Construction Project Management and Contracting


Project Management in construction oversees the entire renovation or build, often the project manager creates schedules long before any work begins. Regardless if the project is residential, commercial or industrial the project manager’s tasks may overlap with that of the general contractors or construction managers’. Project management includes much of the pre-construction and post-construction demands, it is the project manager who executes the bid for the construction project. The budget for the project is outlined in the project bid, whether it is an open bid or a closed bid. The project manager (or sometimes the client) selects the contractors based on either low-bid selection (price), best value selection (price & qualifications) or qualifications-based selection (bid requires a request for qualifications RFQ).


Scheduling & Planning

Arranging the construction schedules can involve the construction manager if the job requires one. Often project manager arranges the specification of timeline goals and planning all the contractors and sub-trades work time tables. Scheduling & planning includes selecting the most efficient ways to complete the construction project. Construction managers must maintain the construction schedules set by the project manager and govern the construction team. Scheduling includes scope management and the work breakdown structure (WBS) developing a strategic checklist that divides all work into functional goal categories. It is important to note that effective and reliable scheduling reduces delays and risks.



Coordinating is overseen by the project manager but when establishing a construction schedule they task the general contractor to hire the trades and subcontractors required, such as plumbers and electricians. Coordinating the physical work falls onto the responsibility of the general contractor. Coordination is where we manage to schedule in tandem with communication and budgeting.



Project managers are typically in charge of budgeting a project including negotiating cost estimates and leveraging networks to acquire discounts. Project Managers are in charge of determining the resource & material costs, project reserves and cost of quality. When estimating a construction project they can utilize a number of strategies: analogous estimate, parametric estimate, bottom-up estimate, or activity-based estimation. They also draft the contractual agreement for the project. There are 4 types of contractual agreements for project budgeting:

  • Lump-Sum: the owner and contractor agree on an amount and the price remains the same regardless of the total project costs exceed the original agreed amount.
  • Unit Price: The project owner offers materials at specific pricing to reduce spending, this agreement has no fixed final price.
  • Costs Plus Fees: this agreement is ideal for contractors as the owner covers unpredicted expenses at the end of the project in addition to the project’s total cost and the fixed contractor fee.
  • Guaranteed Maximum: this type of contract works similarly to that of the ‘costs plus fees’ format with the exception that there is a maximum that will not be exceeded regardless of unpredictable costs.

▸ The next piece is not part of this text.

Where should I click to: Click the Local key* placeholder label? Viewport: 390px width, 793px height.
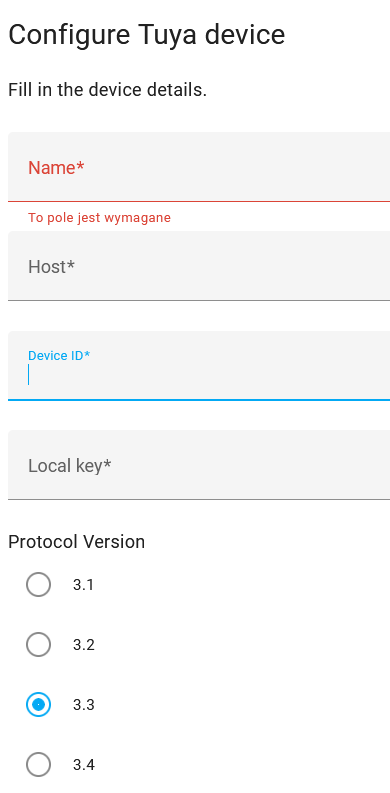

Accounting, estimating and monitoring all expenses and costs of a construction project also fall within the project manager’s jurisdiction. Having a drafted contractual agreement for the construction project minimizes disputes, defines obligations and improves the return of investment.

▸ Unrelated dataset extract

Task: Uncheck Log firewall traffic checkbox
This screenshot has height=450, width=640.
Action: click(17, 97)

Supervising the project and being on-site is important. Project managers and general contractors alike are hired so that the client doesn’t have to supervise the technical details of the project. A large part of supervising includes ensuring all personnel on-site have their required Personal Protective Equipment (PPE) and that all Occupation Health & Safety (OHS) standards are being complied with. Ensuring quality control and management is incredibly difficult when the project manager is not on-site. Being an active supervisor also ensures that the general contractor and construction manager are staying within the schedule and budget.

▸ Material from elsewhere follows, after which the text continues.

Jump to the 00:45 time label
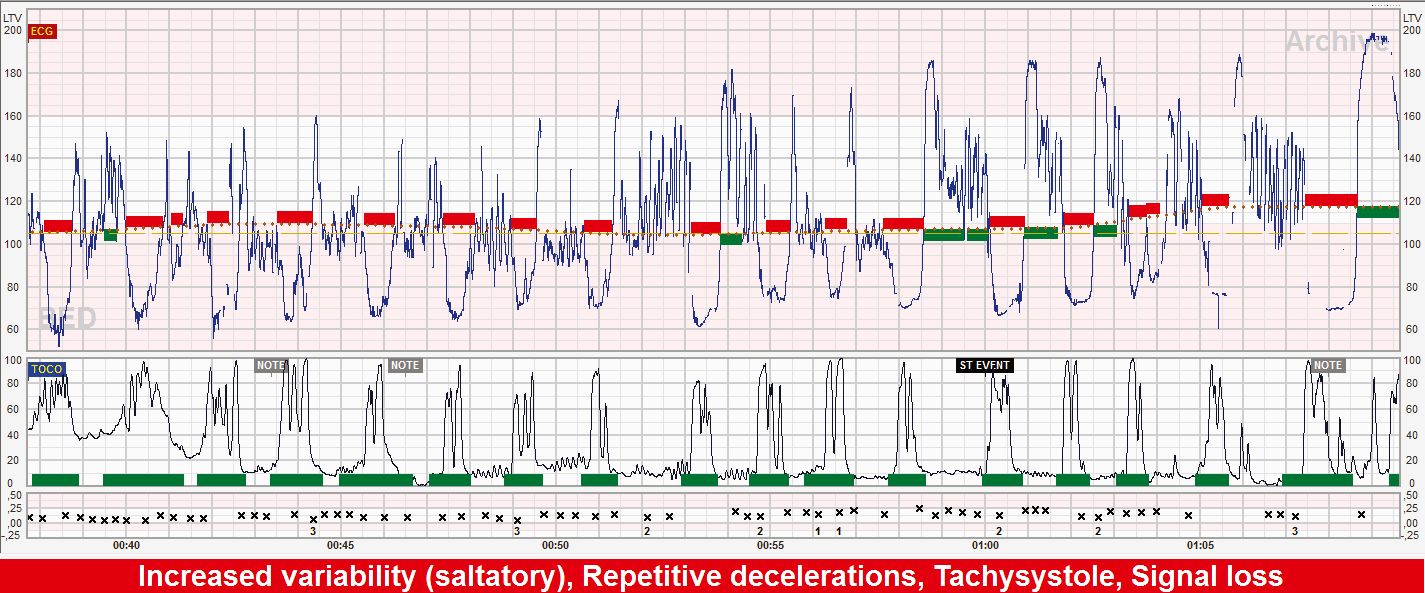 coord(340,545)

Communication with the client, contractors and all involved stakeholders for work and budget-related concerns and information is the project manager’s responsibility. The ultimate goal of a construction project manager is to ensure the client’s satisfaction is achieved and the expectations are exceeded by communicating the client’s expectations to the team. Ensuring that the finished product meets the client’s aesthetic tastes and functionality but most importantly that the project remains within budget are integral to a successful project and cannot be achieved without effective communication.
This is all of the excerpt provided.